DIRECTIONS FOR THIS TASK | Can you recast the data below as a numbered list, leaving out blank lines, starting at the line that contains "What do you see at coordinates (38, 54)" and stopping after the line that contains "I want to click on jump"?

======== WORKING DATA ========

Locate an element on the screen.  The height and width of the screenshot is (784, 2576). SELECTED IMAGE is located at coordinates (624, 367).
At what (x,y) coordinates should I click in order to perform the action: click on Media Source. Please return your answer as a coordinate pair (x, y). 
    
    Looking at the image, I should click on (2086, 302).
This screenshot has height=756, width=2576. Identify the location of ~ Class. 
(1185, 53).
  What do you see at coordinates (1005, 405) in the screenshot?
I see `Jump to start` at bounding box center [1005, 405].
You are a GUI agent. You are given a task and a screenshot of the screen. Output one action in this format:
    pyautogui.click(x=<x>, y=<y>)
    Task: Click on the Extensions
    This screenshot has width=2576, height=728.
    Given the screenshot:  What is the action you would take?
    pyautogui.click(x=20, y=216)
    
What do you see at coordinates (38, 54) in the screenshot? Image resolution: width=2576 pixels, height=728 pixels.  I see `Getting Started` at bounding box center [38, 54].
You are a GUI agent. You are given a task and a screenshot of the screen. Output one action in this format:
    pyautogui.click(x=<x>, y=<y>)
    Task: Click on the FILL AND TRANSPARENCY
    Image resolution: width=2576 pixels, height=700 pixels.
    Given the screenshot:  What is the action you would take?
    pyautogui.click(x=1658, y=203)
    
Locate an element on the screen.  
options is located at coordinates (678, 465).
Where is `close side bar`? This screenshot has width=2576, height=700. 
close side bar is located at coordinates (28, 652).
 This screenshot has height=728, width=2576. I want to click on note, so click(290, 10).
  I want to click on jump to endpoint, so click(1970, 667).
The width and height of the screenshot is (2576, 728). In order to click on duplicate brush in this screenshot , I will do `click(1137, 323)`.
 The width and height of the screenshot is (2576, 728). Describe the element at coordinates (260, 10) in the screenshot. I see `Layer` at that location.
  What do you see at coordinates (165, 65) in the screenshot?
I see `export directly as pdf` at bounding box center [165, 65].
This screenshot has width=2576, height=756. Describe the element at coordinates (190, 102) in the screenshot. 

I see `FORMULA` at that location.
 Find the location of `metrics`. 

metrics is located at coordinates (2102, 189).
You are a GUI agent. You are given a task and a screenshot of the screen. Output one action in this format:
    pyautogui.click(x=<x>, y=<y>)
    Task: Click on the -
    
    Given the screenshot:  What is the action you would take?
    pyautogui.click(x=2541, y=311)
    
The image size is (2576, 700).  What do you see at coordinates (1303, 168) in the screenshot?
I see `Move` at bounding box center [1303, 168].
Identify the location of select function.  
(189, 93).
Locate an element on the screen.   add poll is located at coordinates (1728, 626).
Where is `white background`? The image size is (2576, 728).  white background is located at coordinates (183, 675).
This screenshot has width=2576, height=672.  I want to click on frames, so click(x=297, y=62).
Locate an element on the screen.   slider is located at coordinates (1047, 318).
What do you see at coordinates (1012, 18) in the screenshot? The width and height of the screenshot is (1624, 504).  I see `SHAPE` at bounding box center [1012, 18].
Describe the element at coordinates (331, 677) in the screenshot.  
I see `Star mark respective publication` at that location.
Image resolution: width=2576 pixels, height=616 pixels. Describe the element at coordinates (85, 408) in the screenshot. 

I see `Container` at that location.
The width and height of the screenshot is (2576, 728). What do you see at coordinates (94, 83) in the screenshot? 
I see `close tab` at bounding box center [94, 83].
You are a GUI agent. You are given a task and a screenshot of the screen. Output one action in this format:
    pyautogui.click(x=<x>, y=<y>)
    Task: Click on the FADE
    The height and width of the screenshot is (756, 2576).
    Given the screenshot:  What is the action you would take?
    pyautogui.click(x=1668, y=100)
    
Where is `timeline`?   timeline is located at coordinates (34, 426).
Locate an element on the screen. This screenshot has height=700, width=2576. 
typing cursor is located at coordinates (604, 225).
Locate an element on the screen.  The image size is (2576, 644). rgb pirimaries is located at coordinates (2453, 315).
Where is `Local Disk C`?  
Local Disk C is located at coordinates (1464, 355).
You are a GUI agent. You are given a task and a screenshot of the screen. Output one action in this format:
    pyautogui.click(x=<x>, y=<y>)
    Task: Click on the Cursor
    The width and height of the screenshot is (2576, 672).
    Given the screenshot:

========

RESPONSE TO THE TASK |
1. What do you see at coordinates (38, 54) in the screenshot? Image resolution: width=2576 pixels, height=728 pixels.  I see `Getting Started` at bounding box center [38, 54].
2. You are a GUI agent. You are given a task and a screenshot of the screen. Output one action in this format:
3.     pyautogui.click(x=<x>, y=<y>)
4.     Task: Click on the FILL AND TRANSPARENCY
5.     Image resolution: width=2576 pixels, height=700 pixels.
6.     Given the screenshot:  What is the action you would take?
7.     pyautogui.click(x=1658, y=203)
8. Locate an element on the screen.  
9. options is located at coordinates (678, 465).
10. Where is `close side bar`? This screenshot has width=2576, height=700. 
11. close side bar is located at coordinates (28, 652).
12.  This screenshot has height=728, width=2576. I want to click on note, so click(290, 10).
13.   I want to click on jump to endpoint, so click(1970, 667).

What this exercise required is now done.